Neonatal microbiota in health and disease

Abstract

Abstract: Bacteria populated the earth two billion years prior to emergence of eukaryotic life. Now, some 400-500 species are estimated to inhabit the human mucosal surfaces, bulk of which reside in the intestinal tract. Traditionally, a newborn gut was considered sterile, but new evidence indicate presence of bacteria in the fetus and meconium. Mode of delivery, feeding type, the environment, and caregivers provide the initial bacterial exposure to the newborn to help develop a healthy colonization pattern. There is ample evidence in favor of simple problems such as feeding intolerance to very severe diseases such as necrotizing enterocolitis resulting in part due to disruption of normal microbiota. However, there is paucity of data on a “true” healthy microbial pattern in neonates. Similarly, most of the work done on neonatal microbiome is from the west and a comparative comparison of microbiota has not been done in babies from different parts of the world. Apart from acting against pathogens and maintaining homeostasis in infectious, inflammatory, and autoimmune diseases, the intestinal microbiota has now been a focus of attention in their role in vaccine response.
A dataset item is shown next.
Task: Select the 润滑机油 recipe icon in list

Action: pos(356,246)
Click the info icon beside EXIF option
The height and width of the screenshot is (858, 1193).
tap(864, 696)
Maturation of mucosal immune system as a result of colonization by bacteria has been known for some time, and new research in humans and animals provides clear evidence of a bacterial role in the development of both innate and adaptive immune response in the mammalian host. The type, number, and timing of exposure of mucosal and dendritic cells to bacteria and bacterial products and induction of specific T helper and T- regulatory components of the immune system have been examined with some details in different disease models. We will discuss these and other factors currently known to play a role and their mechanism in modulating the infant immune response. Recent results from an Indian probiotic trial in neonatal sepsis using live bacteria in the first week of life will be presented in light of its mucosal effects in blockage of bacterial translocation and possible extra-intestinal impacts via modulation of innate immunity.